The century-old United Media, a powerful Scripps-Howard newspaper syndicate that represented some of the most popular comic strips of all time including Peanuts, Garfield, Dilbert, Nancy, Pearls Before Swine, Frazz, Big Nate, Over the Hedge, Tarzan, and Rose Is Rose, to name just a few of the more prominent contemporary and classic strips represented by United. United’s strips will be distributed by Universal u-click as the fading newspaper comic strip business consolidates with just two major players, Universal and King Features left.

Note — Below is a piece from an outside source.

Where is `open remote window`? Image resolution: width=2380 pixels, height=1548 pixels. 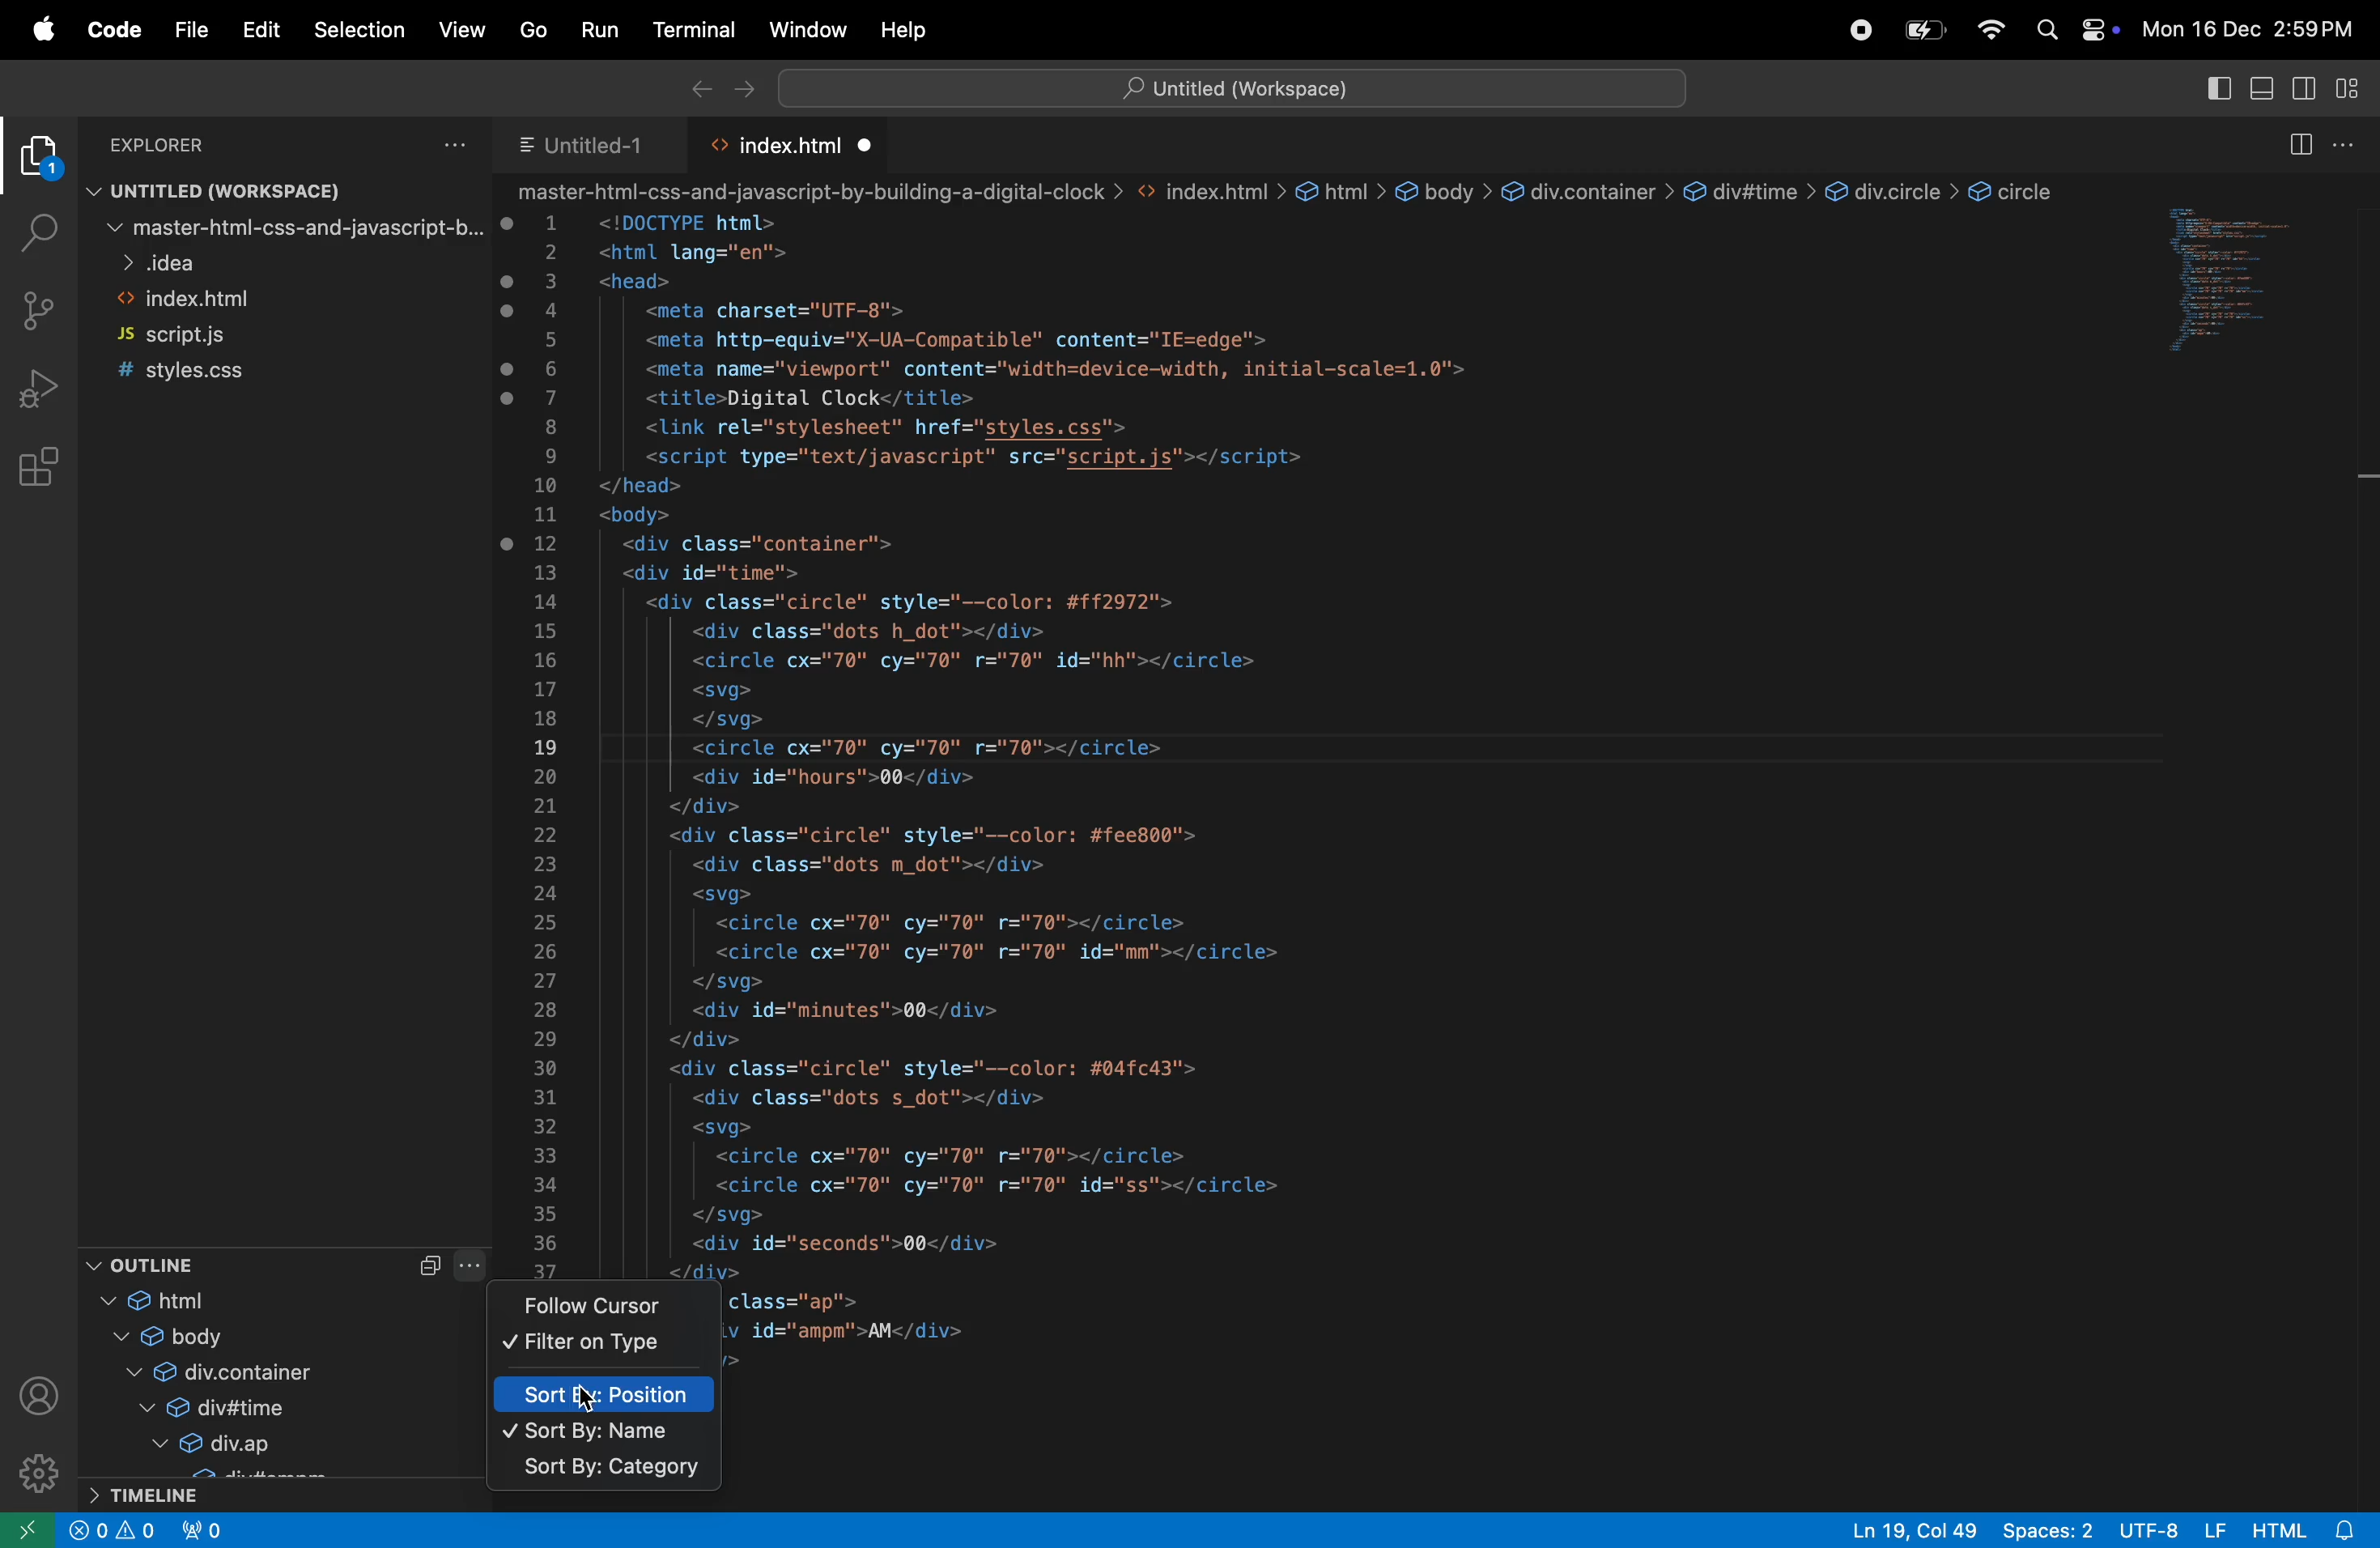 open remote window is located at coordinates (25, 1533).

It’s not that United Media ever failed to make a profit, it remained in the black to the very end, but the handwriting was on the wall last spring when Iconix acquired United Media Licensing, which handled the lucrative licensing of United Media properties such as Peanuts and Dilbert. As the Washington Post points out, United Media itself was born of consolidation some 33 years ago with the merger of the UFS and NEA syndicates.
As United Media executive Lisa Klem Wilson told the Post: “Consolidation has been coming for a long time. The market can’t support as many syndicates as it used to. And now Universal is on the forefront of mobile delivery.”
But will “mobile delivery” make up for the decline in newspaper circulation? Will Webcomics eventually replace newspaper strips? What does the future hold for the two remaining syndicates?